**Your objective:** Look below for lines that hold the string "pixels" and copy each one.

**Given records:**

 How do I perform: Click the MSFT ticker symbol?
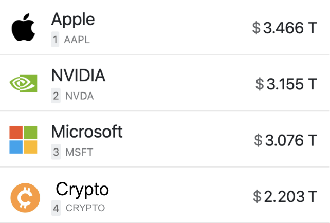point(79,152)
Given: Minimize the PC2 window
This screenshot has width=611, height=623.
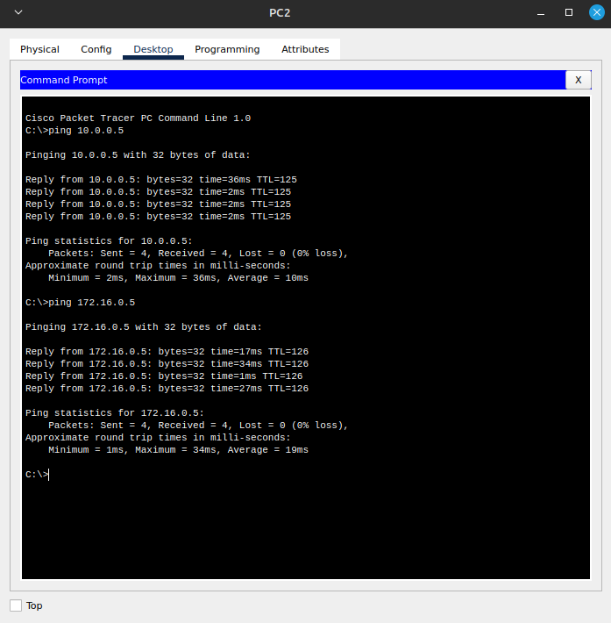Looking at the screenshot, I should tap(543, 12).
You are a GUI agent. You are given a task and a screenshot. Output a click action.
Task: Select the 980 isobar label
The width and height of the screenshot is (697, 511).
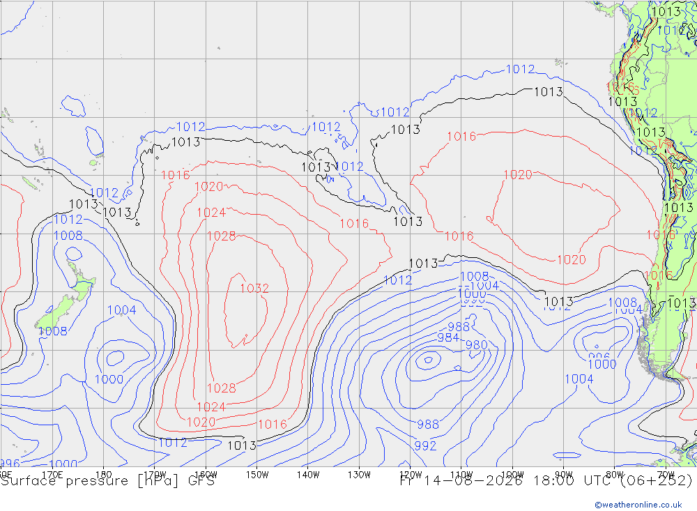click(476, 344)
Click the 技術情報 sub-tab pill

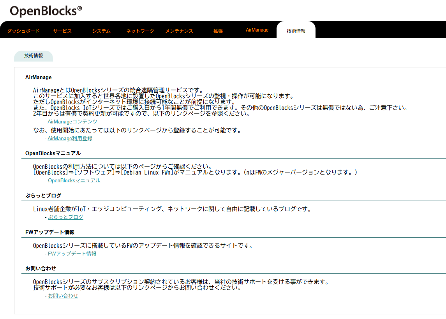[x=33, y=56]
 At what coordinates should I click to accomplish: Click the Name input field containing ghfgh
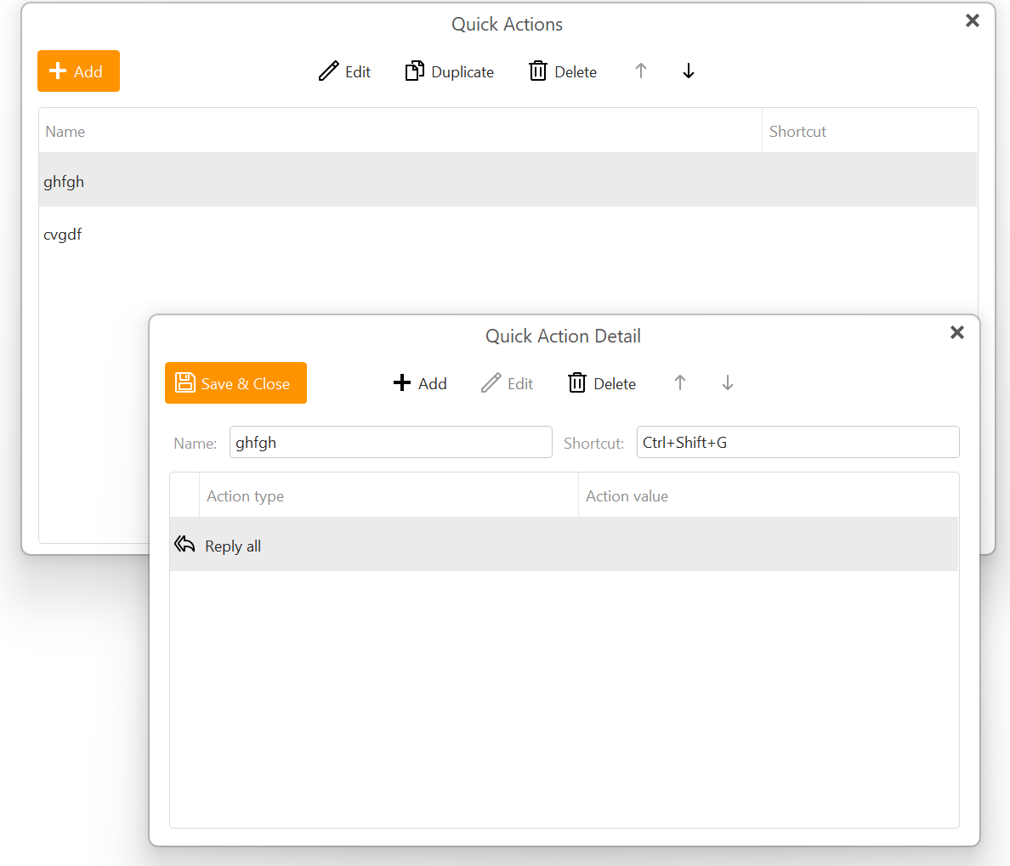(390, 443)
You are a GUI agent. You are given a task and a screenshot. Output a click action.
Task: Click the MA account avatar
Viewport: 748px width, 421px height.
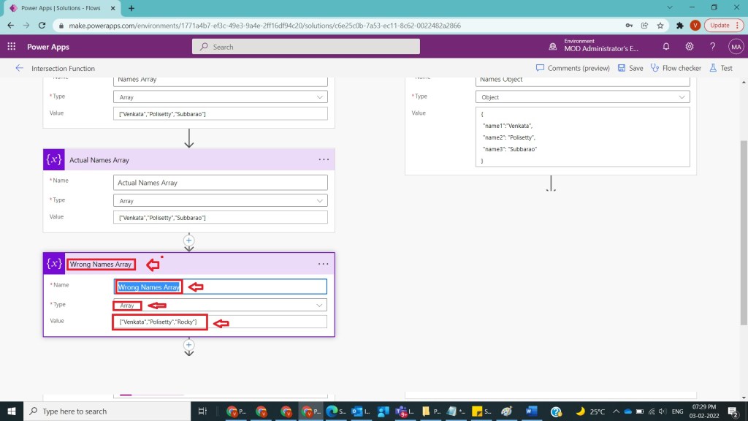coord(735,46)
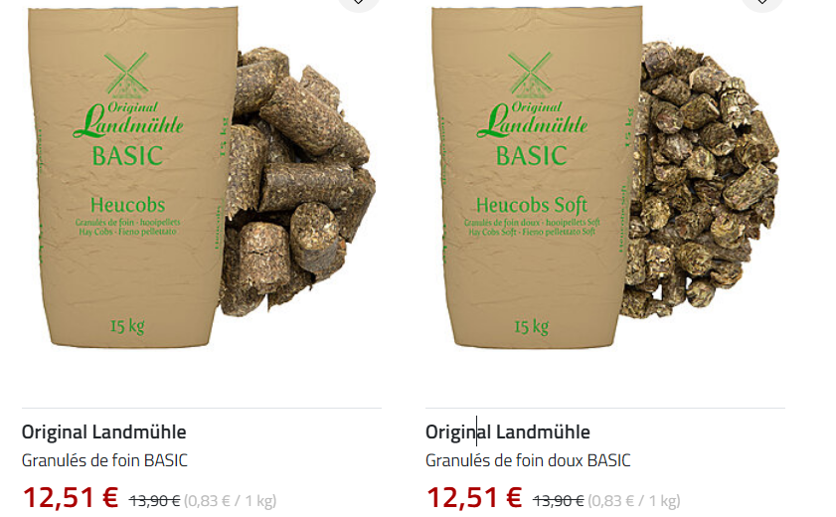Open right Original Landmühle brand title

[x=508, y=431]
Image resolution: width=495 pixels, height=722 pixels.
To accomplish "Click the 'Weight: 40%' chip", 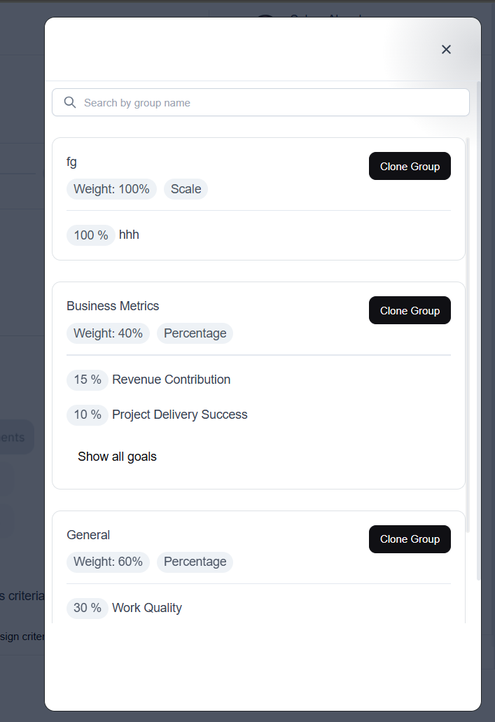I will [x=108, y=333].
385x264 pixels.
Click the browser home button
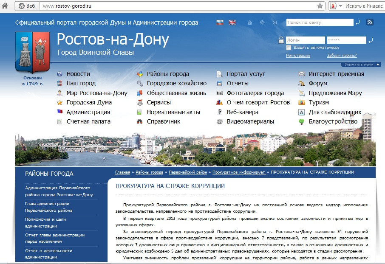[6, 6]
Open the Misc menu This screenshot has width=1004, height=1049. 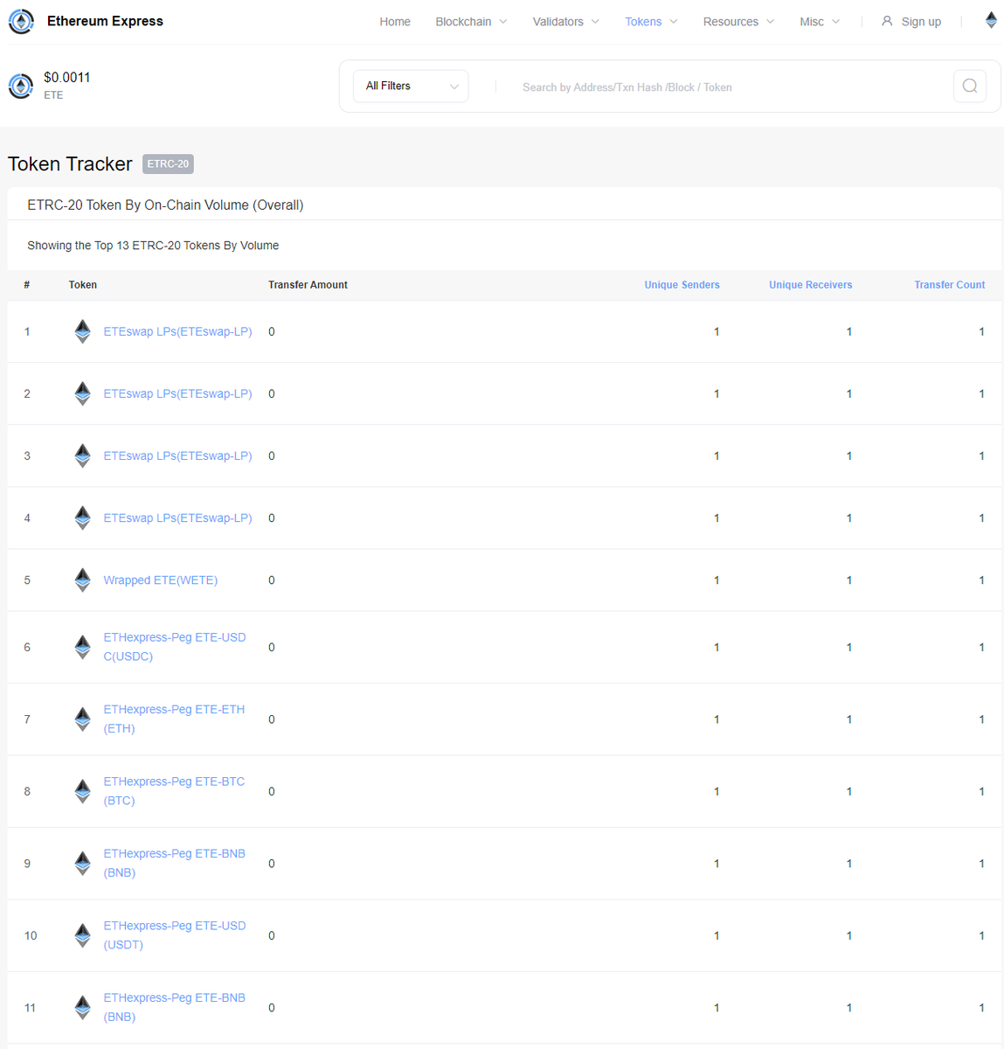pos(819,21)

**Solution to this task:**
Image resolution: width=495 pixels, height=722 pixels.
385x264 pixels.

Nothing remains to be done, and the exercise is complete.